# Quarterly Census of Employment and Wages (QCEW) Data Importer

## Introduction

This Jupyter Notebook is designed to automate the retrieval and processing of the Quarterly Census of Employment and Wages (QCEW) data, provided by the U.S. Bureau of Labor Statistics. The datasets retrieved and processed in this notebook contain detailed employment statistics, including the number of establishments, employment levels, total quarterly wages, and more, broken down by industry and ownership sectors for each county. This notebook specifically focuses on extracting data for a defined set of counties and years within a user specified lists, and either annual or quarterly data is collected based on user specification. See the Parameters section below to select the variables to be included in the extract.

### Process Outline

The process carried out by this workflow can be described as follows:
  - Users specify which years, quarters, and regions they are interested in analyzing through the script's parameter settings. 
  - The script accesses the QCEW data through the BLS' API. This interface automaticaly retrieves QCEW datasets based on specified parameters: year(s), quarter(s), and area code(s) (FIPS codes for counties).
  - Once downloaded, the data undergoes a series of processing steps to format it correctly for analysis. This includes trimming unnecessary characters and converting data types where necessary.
  - For each county within the specified region and for each year and/or quarter selected, the script generates a CSV file.
  - With each CSV file, a .schema.yaml file is generated. This YAML (YAML Ain't Markup Language) file provides a human-readable schema, defining the structure, data types, and descriptions of the CSV file's columns based on the Frictionless Data specifications. This schema ensures data consistency and aids in validation.
  - Similarly, a .resource.yaml file is created for each dataset, following the Frictionless Data Resource specification. This file includes metadata about the CSV file, such as its name, path, format, and the schema it conforms to, as well as a hash code for integrity checking. Additionally, it contains descriptive information about the dataset and references to its source.
  - The YAML files for schemas and resource descriptors are used to make data more usable by simplifying its publication and consumption. By adhering to Frictionless standards, the script ensures that the datasets it produces are easily shareable, validatable, and integrable into a wide range of data tools and platforms.

## Setup

### Import required packages

In [66]:
import csv
import os
import urllib
import pandas as pd
import hashlib
from io import StringIO
import urllib.request
import yaml
from frictionless import Resource, validate
import sys
sys.path.append(os.path.normpath("../morpc-common"))
import morpc
import morpcCensus

### Parameters

#### Static parameters

In [67]:
# Define input and output directories
INPUT_DIR = "./input_data"
OUTPUT_DIR = "./output_data"

# Define quarterly and annual schema directories
QUARTERLY_TABLE_SCHEMA_FILENAME = "morpc-qcew_quarterly.schema.yaml"
QUARTERLY_TABLE_SCHEMA_PATH = os.path.join(OUTPUT_DIR, QUARTERLY_TABLE_SCHEMA_FILENAME)
ANNUAL_TABLE_SCHEMA_FILENAME = "morpc-qcew_annual.schema.yaml"
ANNUAL_TABLE_SCHEMA_PATH = os.path.join(OUTPUT_DIR, ANNUAL_TABLE_SCHEMA_FILENAME)

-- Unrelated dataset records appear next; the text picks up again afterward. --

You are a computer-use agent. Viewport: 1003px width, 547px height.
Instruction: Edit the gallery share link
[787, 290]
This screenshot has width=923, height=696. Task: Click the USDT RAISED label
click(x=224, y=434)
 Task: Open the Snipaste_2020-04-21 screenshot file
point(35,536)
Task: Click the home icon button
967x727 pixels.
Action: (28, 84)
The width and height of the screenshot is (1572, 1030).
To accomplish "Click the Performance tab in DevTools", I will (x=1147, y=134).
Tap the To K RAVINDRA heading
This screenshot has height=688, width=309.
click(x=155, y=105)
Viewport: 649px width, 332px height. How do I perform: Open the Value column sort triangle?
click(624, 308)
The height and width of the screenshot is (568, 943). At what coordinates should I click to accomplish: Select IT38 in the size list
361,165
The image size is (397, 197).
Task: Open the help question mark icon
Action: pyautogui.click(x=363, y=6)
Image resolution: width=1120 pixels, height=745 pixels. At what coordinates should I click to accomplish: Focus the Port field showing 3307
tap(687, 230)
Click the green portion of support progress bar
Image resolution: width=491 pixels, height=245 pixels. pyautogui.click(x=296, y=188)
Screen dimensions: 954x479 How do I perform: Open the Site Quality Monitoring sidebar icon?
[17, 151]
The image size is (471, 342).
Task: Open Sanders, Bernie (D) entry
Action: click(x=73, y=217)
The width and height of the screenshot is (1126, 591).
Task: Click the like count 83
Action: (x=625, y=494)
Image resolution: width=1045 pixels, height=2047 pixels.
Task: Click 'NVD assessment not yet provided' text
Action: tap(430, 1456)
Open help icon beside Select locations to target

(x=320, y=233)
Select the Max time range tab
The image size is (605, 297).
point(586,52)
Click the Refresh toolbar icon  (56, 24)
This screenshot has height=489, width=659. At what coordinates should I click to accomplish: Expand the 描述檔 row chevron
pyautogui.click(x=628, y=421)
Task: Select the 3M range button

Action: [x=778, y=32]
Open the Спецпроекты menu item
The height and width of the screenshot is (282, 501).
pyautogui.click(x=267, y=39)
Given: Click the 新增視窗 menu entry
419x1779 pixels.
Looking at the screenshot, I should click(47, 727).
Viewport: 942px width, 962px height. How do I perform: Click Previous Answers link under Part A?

# Documentation URL for the QCEW data - static because it points to the general documentation page
QCEW_TABLE_DOC_URL="https://www.bls.gov/cew/additional-resources/open-data/csv-data-slices.htm"

#### User-specified Parameters

In [68]:
# User-specified Parameters:
# These parameters are intended for the user to edit based on the specific analysis requirements.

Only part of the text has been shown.